Tennessee Court of Criminal Appeals Finds Career Criminal Not Entitled to Alternative Sentencing

Tennessee Court of Criminal Appeals Finds Career Criminal Not Entitled to Alternative Sentencing

The defendant, William Henry Wiggins, was convicted in Davidson County Circuit Court of felony possession of a controlled substance, in this case oxycodone, and a violation of the state’s sex offender registry. He was ordered to serve a six-year sentence in prison which he then appealed claiming insufficient evidence and an excessive punishment. The Court of Criminal Appeals reviewed the case and affirmed the trial court’s initial decision. 

When Wiggins was indicted for possession and a sex offender registry violation the grand jury indictment indicated his five prior convictions for unlawful possession of a controlled substance. The evidence presented at trial consisted of testimony by officers that they observed a car where Wiggins was the passenger cruising a gas station in search of drugs. When the officers pulled the car over and ran the driver’s and passenger’s names against their database they discovered Wiggins had a warrant out for a sex offender registration violation. When he was arrested, Wiggins admitted to having some pain pills given to him by the driver of the car in exchange for gas money. 

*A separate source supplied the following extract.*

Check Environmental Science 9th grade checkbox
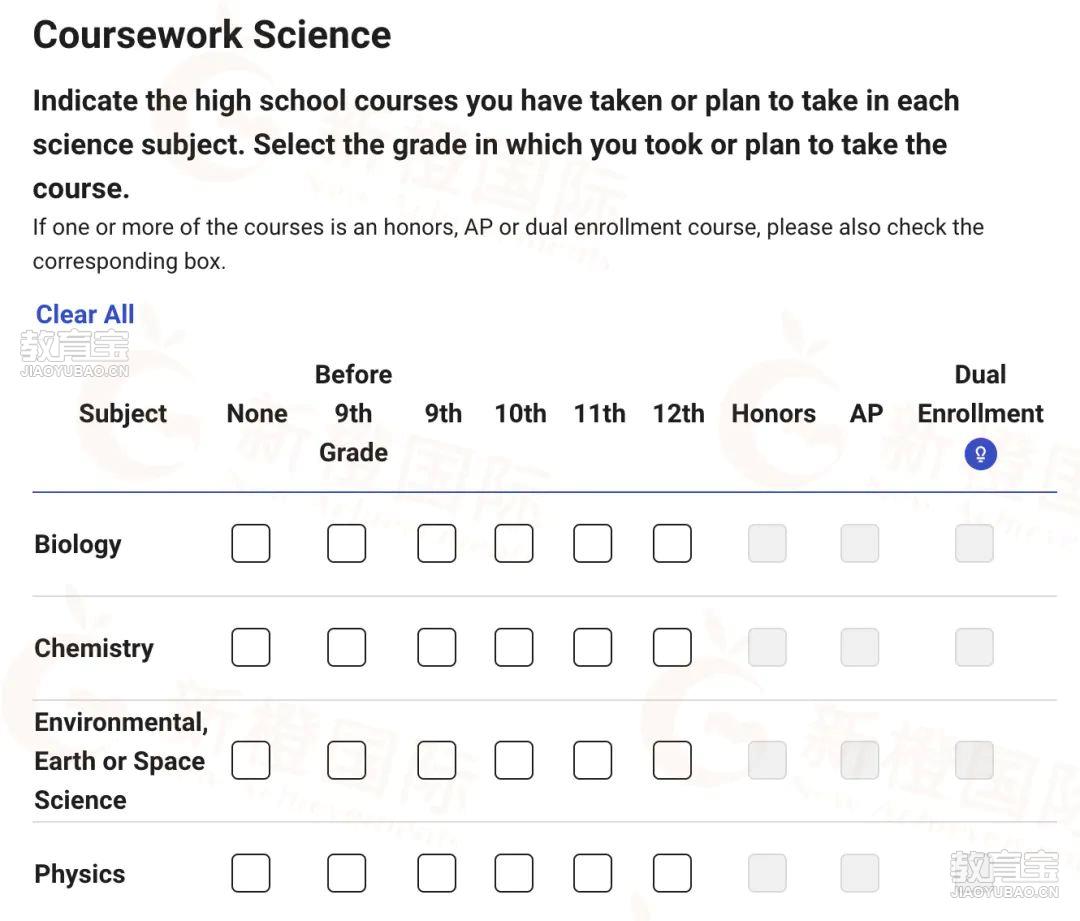1080x921 pixels. click(437, 760)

On appeal Wiggins claimed that the state failed to show that he knowingly possessed a controlled substance, believing them to be “pain pills” and not a controlled narcotic. The Court pointed out that Wiggins did not dispute that he possessed the pills or that oxycodone is a controlled substance, he only claimed that he did not know what he was given was oxycodone. The Court disagreed, citing evidence of a prescription label found in the car Wiggins was arrested in and Wiggins’ own statements to officers concerning the pills he had in his pocket. 

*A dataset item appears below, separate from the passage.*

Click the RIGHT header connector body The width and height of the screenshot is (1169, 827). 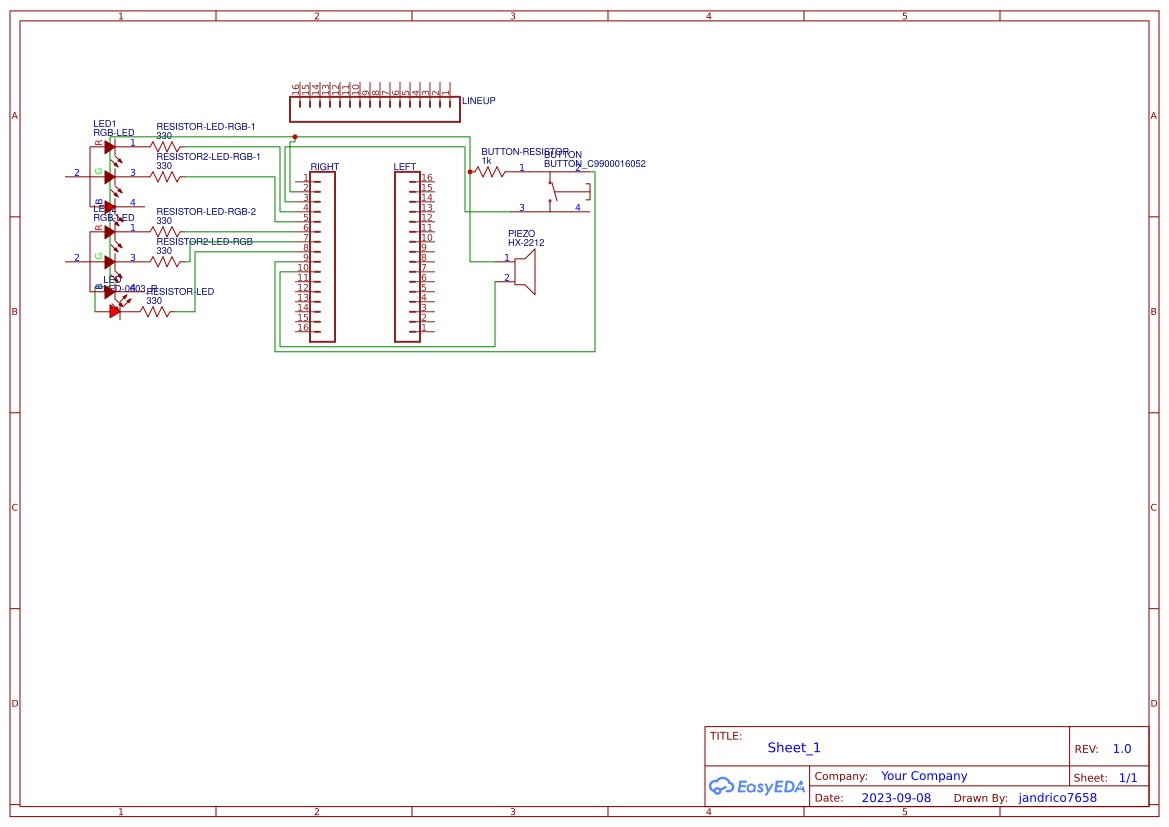tap(322, 257)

Regarding Wiggins’ contention that the length of confinement was too severe, the Court noted that the trial court found him to be a Range III, career criminal and thus not a good candidate for alterative sentencing. The trial court considered the possibility of probation but rejected it in favor of the minimum prison sentence allowed for his crimes. The Court of Criminal Appeals noted that Wiggins does not admit to having a drug problem, making rehabilitation next to impossible. Given his status as a career criminal, the Court found Wiggins’ initial sentence proper.